Written exercise
Rewrite the records from the line with "The height and" up to and including the line with "(x=878, y=881)", putting "menu" in place of "submenu" and keeping everything else unchanged. Leave the pictures out.

Provided material
╭──

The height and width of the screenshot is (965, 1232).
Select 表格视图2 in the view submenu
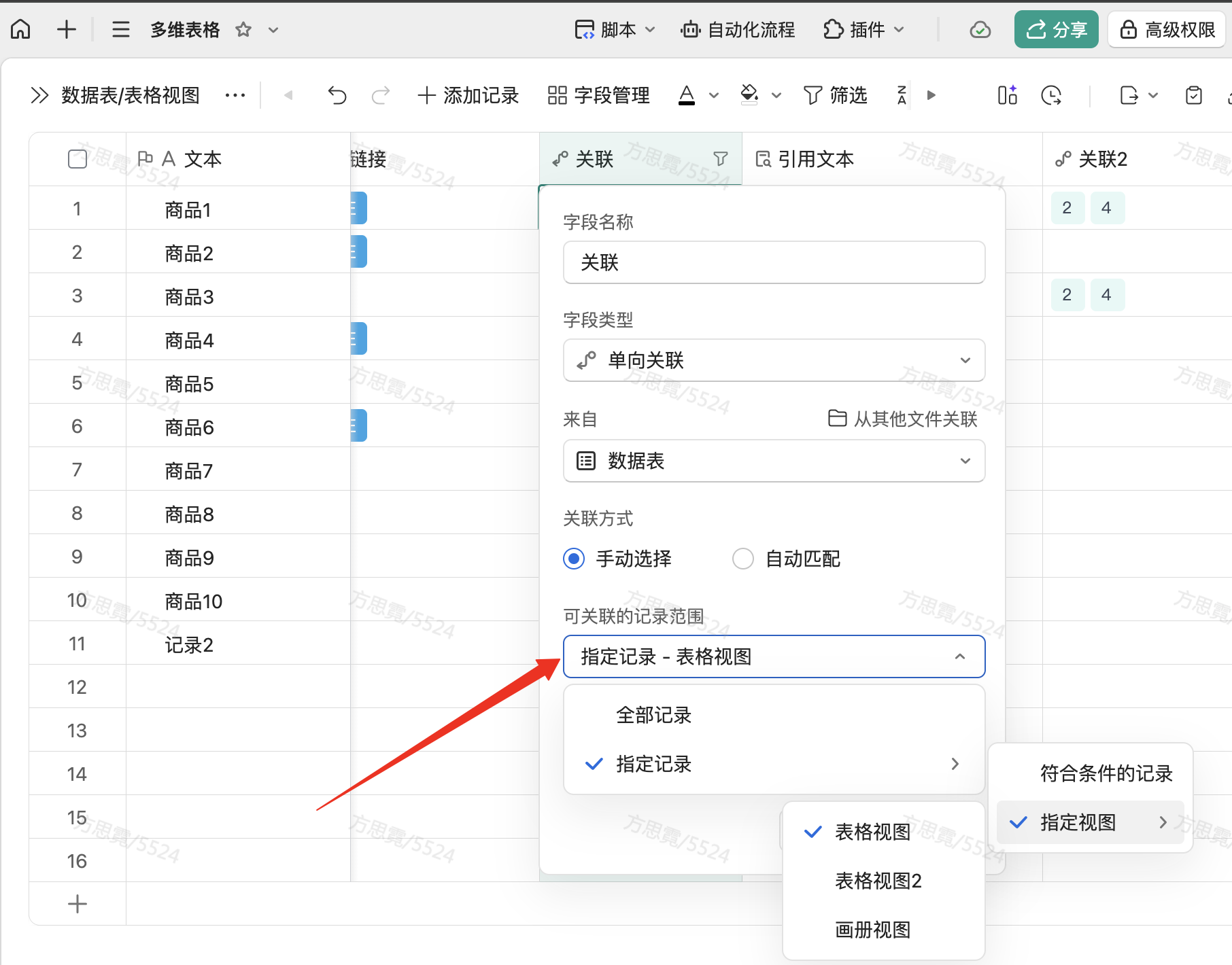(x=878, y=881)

╰──
╭──

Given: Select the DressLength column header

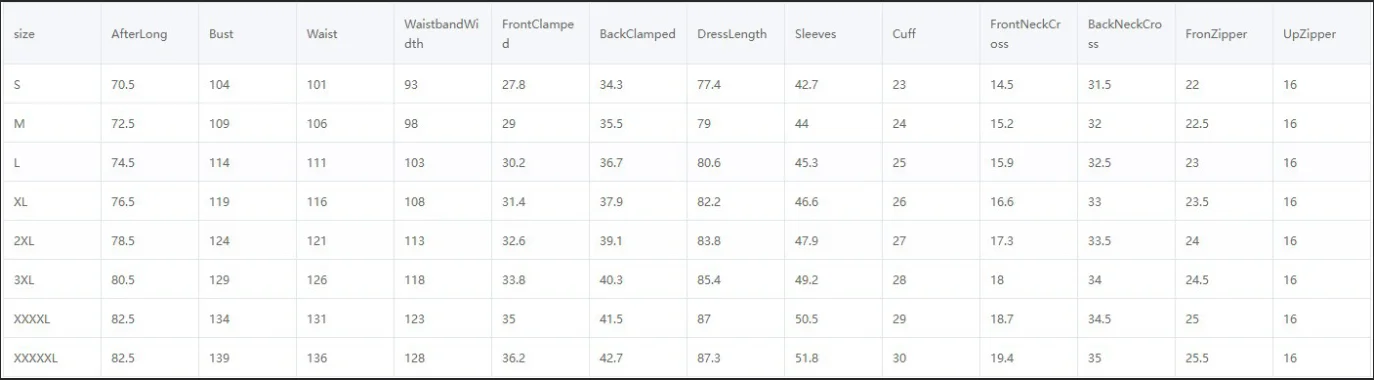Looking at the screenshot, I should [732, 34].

╰──

Answer in full
The height and width of the screenshot is (965, 1232).
Select 表格视图2 in the view menu
(x=878, y=881)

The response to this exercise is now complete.